Monday, Mar. 25, 1957
Western Boom Town
Edmonton's Mayor William Hawrelak boasts that his city's brand-new $3,500,000 city hall owns two proud distinctions: clean-lined design and architectural refinements stamp it as "North America's most modern city hall"--and it is paid for. Last week city employees moved their files out of the old red brick warehouse that has housed city offices "temporarily" since 1913, and into their new steel, stone, and glass administration center.
Most Edmonton people cheerfully credit the construction of the new city hall to the financial acumen and persuasiveness of Mayor Hawrelak. Inheriting a $1,500,000 building fund when he took office five years ago, he fattened it from such civic windfalls as the $647,000 plum gained from a favorable turn of the exchange rate on borrowed U.S. dollars. By the time Hawrelak persuaded his fellow citizens to forgo other desperately needed civic improvements to start the city hall, he had the cash in sight to pay for it.
The new city hall makes a striking addition to Edmonton's fast-climbing skyline. Riding a surge of prosperity that began when U.S. servicemen poured north in World War II to man the land route to Alaska and the air route to the Soviet Union, the city tapped a far richer bonanza in the oil boom that blew in ten years ago and gets bigger every year.

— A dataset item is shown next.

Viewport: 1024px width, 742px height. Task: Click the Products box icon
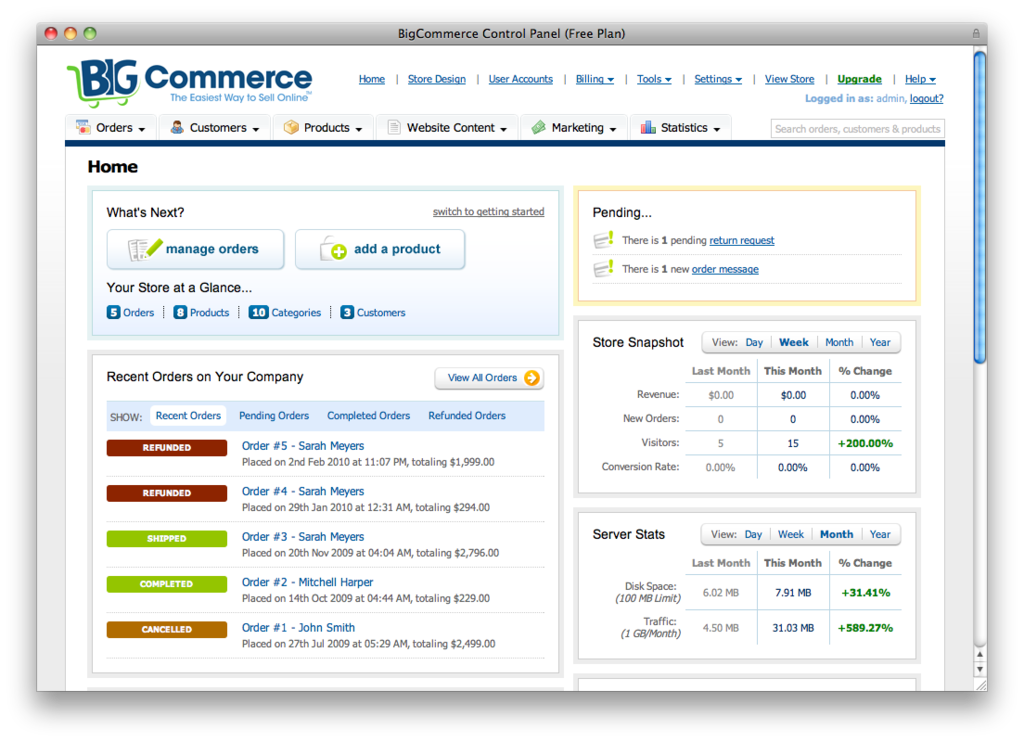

Edmonton's population has doubled since 1947 (to 248,000), retail sales climbed 10% last year, and local boosters counted 13 major building projects started in 1956 alone. Among them: a $6,000,000 federal office building, two new $1,000,000 banks, a $2,000,000 office building for Imperial Oil Ltd., and four other office buildings of six to eleven stories. A record-shattering housing boom thrust new residential suburbs out into the prairies faster than streets and sidewalks could be built to serve them. Power lines, sewers, bus routes are growing, but never quite fast enough to keep up with the demand. It takes a year to get a new telephone. But, grins Mayor Hawrelak, this is a major improvement--it used to take three years.